On the Pic you see a new owner of the Abyss,i am a proud owner since last Year

Regards NOMAx


----------



## Music Alchemist

up late said:


> hey i remember you!
> 
> 
> 
> ...


 
  
 Not yet, but I may at a meet soon.
  
 I actually live just a few miles away from one of the few US Abyss dealers, but going there just to hear it would only frustrate me at not being able to afford it right now.


----------



## Fririce0003

music alchemist said:


> Speaking of speakers, has anyone directly compared the Abyss to speakers?
> 
> I want to get the Focal Alpha 50 near field active monitor speakers ($598 for a pair) and am curious about how they compare to high-end headphones, particularly the Abyss and HD 800.




 I've got my Abyss and speaker rig in the same room. The Abyss was amped off a WA5, 234 when it arrives, the speakers are pre amped through a GS-X MKII, amps are Auralic Merak's. Source Antipodes DS and a Vega DAC. Speakers are Vienna Acoustic The Kiss and I've also integrated a JL F113 sub. Placement isn't ideal but it's the best I could get it in my room.
 As for comparisons, the staging of the Abyss is actually quite close to the speakers. With the Abyss you get more width and depth, but not as much height to the sound. Imaging is actually more centralised with the speakers which I found surprising. In terms of technical prowess the Abyss have the upper hand in speed, dynamics and detail. And as a plus they still retain their musicality.
 The speakers win in terms of full body impact and immersion into the sound. They also have a warmer overall tone, though now I mainly only use the speakers for movies, TV and when I'm moving about and can't use headphones. Well that and also when I have others over to listen to music or watch movies.
 Comparing the HD800 to speakers does make you aware that while the soundstage is large on the HD's there is an unnatural quality to it. It's hard to describe but the proportions, width, depth, height, seem off especially combined with how they image. The speakers have the upper hand in impact and bass extension and weight. Speed is about the same. I'd say the only area where the HD800 definitely wins out is in terms of detail retrieval. For my tastes the abyss and speakers are more musical and closer to the tonality I'm after. 
 Hope that helps


----------



## Music Alchemist

fririce0003 said:


> I've got my Abyss and speaker rig in the same room. The Abyss was amped off a WA5, 234 when it arrives, the speakers are pre amped through a GS-X MKII, amps are Auralic Merak's. Source Antipodes DS and a Vega DAC. Speakers are Vienna Acoustic The Kiss and I've also integrated a JL F113 sub. Placement isn't ideal but it's the best I could get it in my room.
> As for comparisons, the staging of the Abyss is actually quite close to the speakers. With the Abyss you get more width and depth, but not as much height to the sound. Imaging is actually more centralised with the speakers which I found surprising. In terms of technical prowess the Abyss have the upper hand in speed, dynamics and detail.
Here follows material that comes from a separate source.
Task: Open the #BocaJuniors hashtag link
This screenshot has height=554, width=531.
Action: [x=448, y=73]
And as a plus they still retain their musicality.
> The speakers win in terms of full body impact and immersion into the sound. They also have a warmer overall tone, though now I mainly only use the speakers for movies, TV and when I'm moving about and can't use headphones. Well that and also when I have others over to listen to music or watch movies.
> Comparing the HD800 to speakers does make you aware that while the soundstage is large on the HD's there is an unnatural quality to it. It's hard to describe but the proportions, width, depth, height, seem off especially combined with how they image. The speakers have the upper hand in impact and bass extension and weight. Speed is about the same. I'd say the only area where the HD800 definitely wins out is in terms of detail retrieval. For my tastes the abyss and speakers are more musical and closer to the tonality I'm after.
> Hope that helps


 
  
 Thanks so much! I still feel so torn about what to do and what to get and when to get it. I want all this stuff!
  
 I just checked your profile. You're 21 and already own all that? I'm 27 and jealous. =D


----------



## up late

music alchemist said:


> Not yet, but I may at a meet soon.
> 
> I actually live just a few miles away from one of the few US Abyss dealers, but going there just to hear it would only frustrate me at not being able to afford it right now.
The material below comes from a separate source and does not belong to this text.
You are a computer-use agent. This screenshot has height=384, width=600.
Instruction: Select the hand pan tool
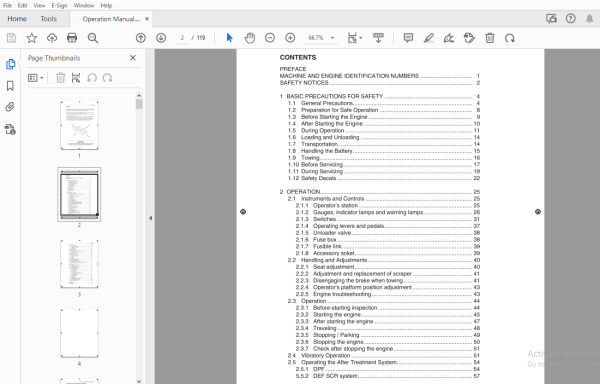coord(250,38)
you'd rather read glowing impressions from abyss owners here. i get that.


----------



## Music Alchemist

up late said:


> you'd rather read glowing impressions from abyss owners here. i get that.


 
  
 Stop harassing me, dude. I don't have to explain myself to you.


----------



## up late

easy tiger - no one's harassing you


----------



## Music Alchemist

up late said:


> easy tiger - no one's harassing you


 
  
 Your statements and attitude come off as insulting and provocative to me. If that was not your intent, I couldn't tell.


----------



## up late

that's what the emoticon is for bro


----------



## Music Alchemist

up late said:


> that's what the emoticon is for bro


 
  
 Okay then. As long as you're not trying to be mean to me. hehe


----------



## mulder01

justins said:


> Just to update my experiences over the last 2 days. Yesterday was the day that I dropped off my speakers, and drove home with a pair of Abyss and HD800 headphones. It was a 3 hour drive home, and I was looking forward to plugging the Abyss into my Mcintosh MHA100.
> 
> I walked through the door, and spent about 30 minutes unpacking everything, and adjusting the headband to suit. Then the moment came, plugging them in, and turning up the volume! The initial reaction was as favourable as I got during the demo, a larger scale compared to my PS1000/HD800. I sat and listened for another 3 songs, but on the last song, it didn't sound as detailed as I remebered. After unplugging the Abyss, and plugging in the HD800s, I played that same song, WOW! Suddenly all the detail and air and soundstage was back, everything was so much more musical. I compared the 2 headphones over the next 20 minutes, but I had already formed my opinion, and that is what this is, my opinion, yours may vary.
> 
> Unbelievably within 45 minutes of unpacking them, I had closed the lid on the Abyss, quite literally, they were put by the front door for returning in the morning. I spent the rest of the evening listening with the HD800, appreciating just how good they are. Now I totally understand that this could just be a mismatch of the Mcintosh/Abyss pairing, but I couldn't return them and get my speakers back quick enough. What a bargain the HD800s are, and the Abyss, well, let's just say, good riddance!


 
  
 Like you say, it really comes down to personal preference with the sound signatures.  I think we are on opposite ends of the scale where I love the Abyss's sound and parted with the $6k to have it, but wouldn't buy a HD800 even if it was $500.  And like Fririce was saying, I am one of those people that had to save for a year to get them.  Besides the car and house, these are the most expensive things I've bought in my life.
  
 I know it's probably not going to make much of a difference for you personally, but neither of the amps you mentioned are really popular choices for powering the Abyss so maybe that's partly to blame.  HiFiman sell an adapter for a hundred bucks that will accept the speaker outputs from your amp and give you a balanced headphone out to power your Abyss from your speaker amp - which is quite a good option for a lot of people especially if you already own a nice speaker amp that suits your tastes.  Would be nice to try it before you gave it back just to be sure that they're definitely not for you even when powered properly.  Would save you the thousand odd pounds (or more) on a dedicated amp too.  
  
 Just a thought.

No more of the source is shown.